Artificial Sweeteners

Eat too many sugary foods and you run the risk of weight gain and a trip to the dentist to take care of cavities. Some people say that we should use a more natural sweetener than table sugar, such as honey, maple syrup, or agave nectar. And what about sugar substitutes – are they safe to use on a regular basis?


Nutritive sweeteners such as table sugar, molasses, and polyols provide energy and contain 2-4 calories per gram of weight. Non-nutritive sweeteners contain no calories, because they are far sweeter than sugar and only tiny amounts are necessary.


Sucrose and fructose make up sugar and other sweeteners that occur naturally in foods. Our body doesn't differentiate between the sugar in an apple, the sugar we stir into our coffee, or the sugar that sweetens muffins and cookies. Molasses, honey, fruit juice concentrate, corn syrup, raw sugar, and brown sugar are examples of sugars routinely added to commercially prepared foods or used at home.


Polyols are sweeteners that aren't well digested and therefore provide about half the calories of sugar. Commonly referred to as ‘sugar alcohols', the preferred name is polyol, because they're neither sugar nor alcohol. Polyols sweeten lower-calorie foods such as ice cream, candy, and baked goods that are often labeled "sugar free", "no sugar added", or "no added sugars". Foods that contain polyols are also allowed to use the health claim "Does not promote tooth decay". Caution: some people experience gas, bloating, or even diarrhea if they consume too many polyols. Just because a food is sugar-free doesn't mean we should eat a lot of it!

One of the most popular polyols is xylitol, which found naturally in many fruits and vegetables. Xylitol has the same bulk and sweetness as sugar, but one-third fewer calories because it is not completely digested. According to the National Institute of Dental and Craniofacial Research, chewing sugar-free gum sweetened with xylitol between meals can significantly decrease risk of dental caries.

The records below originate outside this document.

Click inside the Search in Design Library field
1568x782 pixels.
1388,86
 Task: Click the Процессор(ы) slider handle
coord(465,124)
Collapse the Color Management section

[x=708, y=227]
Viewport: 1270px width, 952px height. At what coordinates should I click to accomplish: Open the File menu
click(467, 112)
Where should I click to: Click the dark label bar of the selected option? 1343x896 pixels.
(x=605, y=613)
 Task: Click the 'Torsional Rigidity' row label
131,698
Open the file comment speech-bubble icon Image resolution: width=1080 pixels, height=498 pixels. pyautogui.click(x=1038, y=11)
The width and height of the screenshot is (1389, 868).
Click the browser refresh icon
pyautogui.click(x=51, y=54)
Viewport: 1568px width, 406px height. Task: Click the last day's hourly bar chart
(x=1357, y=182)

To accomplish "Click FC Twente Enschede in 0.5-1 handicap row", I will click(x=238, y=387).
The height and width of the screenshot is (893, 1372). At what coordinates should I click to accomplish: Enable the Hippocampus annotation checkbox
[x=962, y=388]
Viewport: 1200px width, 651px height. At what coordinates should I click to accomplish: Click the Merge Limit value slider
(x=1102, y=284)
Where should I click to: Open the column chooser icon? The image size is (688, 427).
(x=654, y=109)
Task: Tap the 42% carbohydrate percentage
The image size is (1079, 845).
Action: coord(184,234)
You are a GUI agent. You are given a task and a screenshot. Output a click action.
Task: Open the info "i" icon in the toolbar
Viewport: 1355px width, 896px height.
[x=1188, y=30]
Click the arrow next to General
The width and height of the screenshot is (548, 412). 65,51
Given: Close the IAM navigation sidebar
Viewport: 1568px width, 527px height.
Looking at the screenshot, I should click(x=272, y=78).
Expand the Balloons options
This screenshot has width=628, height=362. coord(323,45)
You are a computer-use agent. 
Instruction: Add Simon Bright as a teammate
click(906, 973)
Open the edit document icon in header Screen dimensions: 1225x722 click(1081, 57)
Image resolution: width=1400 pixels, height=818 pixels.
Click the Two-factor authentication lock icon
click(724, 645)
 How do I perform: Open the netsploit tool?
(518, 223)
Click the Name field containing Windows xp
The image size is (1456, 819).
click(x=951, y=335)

There are five different sugar substitutes currently approved for use in the United States by the Food and Drug Administration (FDA). Saccharin, aspartame, acesulfame potassium, sucralose, and neotame have undergone rigorous testing and are safe for normal use.

1. Saccharin (Sweet ‘N Low, Sugar Twin, Sweet Magic) is the oldest sugar substitute, widely used for over 100 years. It's 300-400 times sweeter than sugar. In 1977 saccharin was banned due to research showing it caused cancerous tumors in rats. After thorough scientific review, in 1985 the American Medical Association determined that saccharin is safe for human consumption. Because other sugar substitutes with better taste and little or no aftertaste are now available, saccharin is used less often. Children should not use saccharin due to limited research on its safety in this age group. Pregnant women are cautioned to avoid saccharin because it crosses the placenta.

2. Aspartame (Equal, Nutrasweet, SweetMate, NatraTaste), 180 times sweeter than sugar, was approved for general use in 1976. The widespread allegation that the breakdown products of aspartame – methanol and formate – cause lupus, multiple sclerosis, or brain tumors is untrue, with additional research proving the safety of aspartame.

3. Acesulfame potassium (Sunett, SweetOne, Swiss Sweet) was approved for use in 1988. It's most often used in combination with other sweeteners or in soft drinks, and is 200 times sweeter than sugar. One of the byproducts of acesulfame potassium is phenylalanine, a naturally occurring amino acid. Phenylalanine is safe for everyone except for the small percentage of people with phenylketonuria who cannot metabolize it. That's why you see the statement "Phenylketonurics: contains phenylalanine" on any food or beverage that contains acesulfame potassium.